Gouda and her sister Brie, came to us from the Springdale, Arkansas shelter in 2016. Both girls were born without eyelids and needed eye drops every few hours. That's tough to do in a shelter environment. The shelter had just received 72 new cats from a hoarding situation, in addition to the endless number of kittens arriving daily. Hard decisions would have to be made if we couldn't accept these girls. Of course, we said yes.
They arrived at the sanctuary in July where they blossomed into rambunctious little kittens. Our vet evaluated their eyes and recommended an eye specialist in Oklahoma City to perform eyelid reconstruction surgery. Without this surgery, they would need eye drops for the rest of their lives multiple times a day. If they did not get them, they would develop painful corneal ulcers and ultimately go completely blind. We had to make these surgeries happen so they could blink.
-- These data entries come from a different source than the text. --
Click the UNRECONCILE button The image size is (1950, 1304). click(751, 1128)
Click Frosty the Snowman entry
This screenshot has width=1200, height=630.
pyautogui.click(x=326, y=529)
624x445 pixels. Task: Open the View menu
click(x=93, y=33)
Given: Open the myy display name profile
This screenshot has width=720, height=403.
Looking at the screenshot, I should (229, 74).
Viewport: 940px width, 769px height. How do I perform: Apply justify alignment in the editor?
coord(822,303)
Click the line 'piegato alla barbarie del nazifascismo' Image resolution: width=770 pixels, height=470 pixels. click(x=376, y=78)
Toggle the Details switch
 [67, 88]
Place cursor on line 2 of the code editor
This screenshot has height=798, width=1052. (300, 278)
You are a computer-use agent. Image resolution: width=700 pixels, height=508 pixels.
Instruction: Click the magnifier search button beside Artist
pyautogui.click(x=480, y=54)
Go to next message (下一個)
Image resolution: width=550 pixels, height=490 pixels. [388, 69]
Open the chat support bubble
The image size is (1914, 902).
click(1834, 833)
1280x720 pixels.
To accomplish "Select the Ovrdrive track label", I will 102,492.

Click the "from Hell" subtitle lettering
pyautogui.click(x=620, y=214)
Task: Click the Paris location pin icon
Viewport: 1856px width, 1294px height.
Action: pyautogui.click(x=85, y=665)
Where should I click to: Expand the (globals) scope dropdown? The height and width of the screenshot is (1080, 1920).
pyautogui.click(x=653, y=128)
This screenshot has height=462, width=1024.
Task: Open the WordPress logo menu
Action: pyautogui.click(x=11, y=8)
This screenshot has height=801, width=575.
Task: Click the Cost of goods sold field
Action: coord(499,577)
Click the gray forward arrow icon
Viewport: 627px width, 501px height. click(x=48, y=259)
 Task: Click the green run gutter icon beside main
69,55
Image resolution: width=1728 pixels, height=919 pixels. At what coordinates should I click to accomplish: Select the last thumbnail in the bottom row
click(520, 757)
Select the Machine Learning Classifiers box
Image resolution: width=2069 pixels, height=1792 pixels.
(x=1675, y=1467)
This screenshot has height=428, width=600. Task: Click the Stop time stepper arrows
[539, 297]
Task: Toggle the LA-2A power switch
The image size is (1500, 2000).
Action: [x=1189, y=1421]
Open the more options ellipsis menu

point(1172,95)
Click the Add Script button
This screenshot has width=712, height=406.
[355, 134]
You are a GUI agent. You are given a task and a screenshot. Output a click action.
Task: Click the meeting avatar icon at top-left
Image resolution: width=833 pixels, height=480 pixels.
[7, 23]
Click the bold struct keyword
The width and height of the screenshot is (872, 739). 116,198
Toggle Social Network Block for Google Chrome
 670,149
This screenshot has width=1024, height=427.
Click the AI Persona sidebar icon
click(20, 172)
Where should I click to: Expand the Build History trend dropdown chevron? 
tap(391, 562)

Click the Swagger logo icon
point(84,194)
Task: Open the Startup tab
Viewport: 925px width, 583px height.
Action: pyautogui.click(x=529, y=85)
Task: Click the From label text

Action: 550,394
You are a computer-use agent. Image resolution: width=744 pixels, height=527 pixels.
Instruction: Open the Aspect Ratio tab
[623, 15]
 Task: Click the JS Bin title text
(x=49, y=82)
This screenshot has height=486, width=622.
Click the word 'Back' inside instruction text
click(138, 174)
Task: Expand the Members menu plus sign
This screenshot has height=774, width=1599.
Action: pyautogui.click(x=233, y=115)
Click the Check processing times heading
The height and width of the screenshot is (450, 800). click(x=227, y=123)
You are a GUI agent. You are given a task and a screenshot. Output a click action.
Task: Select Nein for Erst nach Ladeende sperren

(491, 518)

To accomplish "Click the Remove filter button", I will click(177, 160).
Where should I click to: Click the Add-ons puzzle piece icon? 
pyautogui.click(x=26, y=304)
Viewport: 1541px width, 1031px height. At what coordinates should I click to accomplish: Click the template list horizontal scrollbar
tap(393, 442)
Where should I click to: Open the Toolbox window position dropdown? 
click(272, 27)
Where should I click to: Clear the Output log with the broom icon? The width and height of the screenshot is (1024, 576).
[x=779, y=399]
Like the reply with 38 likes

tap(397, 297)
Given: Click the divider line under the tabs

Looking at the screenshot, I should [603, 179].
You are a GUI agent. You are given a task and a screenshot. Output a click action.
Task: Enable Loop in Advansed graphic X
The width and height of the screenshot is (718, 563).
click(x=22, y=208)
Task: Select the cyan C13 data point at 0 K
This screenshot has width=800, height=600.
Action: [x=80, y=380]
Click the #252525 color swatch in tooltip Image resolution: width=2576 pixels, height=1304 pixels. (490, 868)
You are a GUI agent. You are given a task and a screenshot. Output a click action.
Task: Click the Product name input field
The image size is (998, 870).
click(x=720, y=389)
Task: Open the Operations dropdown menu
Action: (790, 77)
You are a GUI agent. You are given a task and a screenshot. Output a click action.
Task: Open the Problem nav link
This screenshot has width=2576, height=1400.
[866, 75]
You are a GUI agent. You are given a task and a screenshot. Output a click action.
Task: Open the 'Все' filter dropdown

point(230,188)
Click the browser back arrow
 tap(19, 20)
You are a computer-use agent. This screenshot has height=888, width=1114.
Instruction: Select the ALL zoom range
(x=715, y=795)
Their surgeries were scheduled for October. In the meantime, they were both spayed and we rushed to raise the funds needed for their operations. Although Brie's surgery went well, Gouda's was only successful in one eye. One of her new eyelids did not "take". The vet warned us it might happen. We gave her drops in that eye and kept a watchful eye on it.
Gouda was the bigger, bossy sister. She did not take any grief from anyone but Brie. They would often run around the sanctuary chasing each other, then collapsing together into a fluffy bed, completely exhausted.
In 2023, she was diagnosed with a condition known as mega-colon. Despite all the medication and procedures the veterinarian tried, her condition was not improving. Also, her eyes had started to deteriorate despite multiple applications of eye drops throughout the day. Another troubling issue was her X-rays showed her chest was very underdeveloped. It was the size of a kitten's. It is not surprising for a cat who has birth defects (like Gouda being born without eyelids) to have multiple areas of defects.
Gouda was clearly in discomfort and was not a candidate for surgery due to her chest malformations. Our veterinarian said she could "band-aid" the problem by giving her daily enemas but it was a poor quality of life, especially since they didn't work well the last three times. She agreed the kindest thing to do for her was to let her go before she got worse.
We held her paws as she passed, letting her know we loved her and would miss her so much. Fly free, sweet girl. We can't wait to meet again on the other side.
...Laura Zilko, thank you for loving and sponsoring Gouda.